Using Twitter When You Scout

Twitter can be a great place to connect with different people and experts to learn something new, or gain perspective on a different part of the world. By taking advantage of what Twitter has to offer, you can see what people are talking about and get updates on findings, ID assistance, pictures, methods, and newsworthy updates. Below are 5 accounts and 3 hashtags worth following.

UNL_CropWatch (@UNL_CropWatch)


What we like about following them:

  • Events- keeping up to date on different events hosted by UNL
  • Picture updates from Nebraska
  • Articles of relevant in-season issues. Here is one on corn borer scouting


  “NE soil moisture levels drop. Top: 3% very short, 27% short, 66% adequate, 4% surplus. Subsoil: 1% very short, 15% short, 79% adqt, 5% surp” -UNL_CropWatch



 Daren Mueller (@dsmuelle)

Daren Mueller


What we like about following Daren:

  • Picture updates, more specifically soybean diseases seen throughout the state of Iowa
  • Research project updates and information on trials he is working on
  • Updates on Field Days and Clinics


“How does corn residue affect SDS of soybean? We hope to find out this summer. #ISUCrops #soybeancheckoff #NCSRP” -Daren Mueller





RL (Bob) Nielsen (@PurdueCornGuy)RL (Bob) Nielson


What we like about following Bob:

  • Shares extension updates across the Midwest, for example the Chat ‘n Chew Cafe 
  • Pictures from plots and fields toured throughout Indiana
  • Shares and tags timely agronomy focused articles


Rapid growth syndrome: Tightly wrapped whorls eventually open, revealing yellow-green inner leaves for a few days.” – RL (Bob) Nielsen




KStateAgronomy (@KstateAgronomy)



What we like about following them:

  • Unique weather updates pertaining to heat units, harvest predictions, and general growing season updates
  • Updates on crop quality and growth
  • Alerts and information on irrigation, harvest, and newsworthy articles


“Stripe rust ratings from KSU! See which varieties were most resistant in 2016 plots in KS. -KStateAgronomy




Nicole Weber (@NicoleWeberAg)Nicole Weber


What we like about following Nicole:

  • Uses #scout16 when tweeting and sharing pictures
  • Multiple crops: wheat, carrots, proso millet, etc.
  • Good information and tips, not just pictures


“Finding onion thrips at threshold in the transplants in Alliston. Remember to pull the leaves apart to look #scout16″ -Nicole Weber




Hashtag [hash-tag]: used on social media websites preceding a word with a hash mark (#), used within a message to identify a keyword or topic of interest and facilitate a search for it


Traditionally we see hashtags used in personal tweets, not necessarily having any meaning or merit; #unneccessarilylonghashtags is a great example. It can be easy to forget the usefulness of hashtags that we see used during tradeshows, conferences, planting, harvest, NBA playoffs, US Open, and #Cubstalk. Using hashtags before keywords or phrases in a tweet allows the post to be searchable; clicking on a hashtag to see all tweets using that hashtag. You can also search hashtags in Twitter by entering it into the Twitter search bar.
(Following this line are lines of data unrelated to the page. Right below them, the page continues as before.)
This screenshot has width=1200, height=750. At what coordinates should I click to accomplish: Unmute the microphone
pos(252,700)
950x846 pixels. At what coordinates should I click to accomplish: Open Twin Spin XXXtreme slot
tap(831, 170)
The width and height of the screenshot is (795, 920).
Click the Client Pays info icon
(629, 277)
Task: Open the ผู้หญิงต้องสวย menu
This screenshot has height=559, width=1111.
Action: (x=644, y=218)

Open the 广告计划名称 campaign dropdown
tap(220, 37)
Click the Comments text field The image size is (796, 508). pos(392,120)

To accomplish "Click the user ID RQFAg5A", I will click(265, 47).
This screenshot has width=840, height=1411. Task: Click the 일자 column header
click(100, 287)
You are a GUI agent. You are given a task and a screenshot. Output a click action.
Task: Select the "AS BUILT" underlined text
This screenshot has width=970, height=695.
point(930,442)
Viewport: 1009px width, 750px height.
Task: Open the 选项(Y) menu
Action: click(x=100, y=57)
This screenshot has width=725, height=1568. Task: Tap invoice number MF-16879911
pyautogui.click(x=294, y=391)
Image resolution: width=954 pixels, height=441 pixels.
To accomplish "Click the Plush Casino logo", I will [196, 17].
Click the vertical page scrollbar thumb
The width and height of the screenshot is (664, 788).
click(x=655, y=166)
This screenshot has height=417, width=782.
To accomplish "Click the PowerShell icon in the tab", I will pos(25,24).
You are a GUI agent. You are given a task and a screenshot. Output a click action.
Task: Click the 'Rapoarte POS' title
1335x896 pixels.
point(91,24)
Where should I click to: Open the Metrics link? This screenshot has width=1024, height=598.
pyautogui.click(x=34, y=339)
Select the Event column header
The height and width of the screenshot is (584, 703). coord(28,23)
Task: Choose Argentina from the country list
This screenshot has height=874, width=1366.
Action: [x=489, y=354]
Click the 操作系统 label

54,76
At this point in the year, hashtags worth keeping track of and using are:

  • #grow16
  • #scout16
  • #fromthefield

Randomly throughout the day, we like to check in on these. It gives us a really easy format to scroll through and see what is happening right now in the ag industry. Two of the best are #scout16 and #grow16. They are relevant to this year and often chronicle unique field findings. Using and reading through the tweets in these hashtags also allow a chance to ask questions or look for other instances. #fromthefield is a more widely used hashtag showing more field activities from spraying to baling, cultivating (yes, some of us still cultivate), specialty crop harvest, and sometimes there are just neat photos of sunrise or sunset.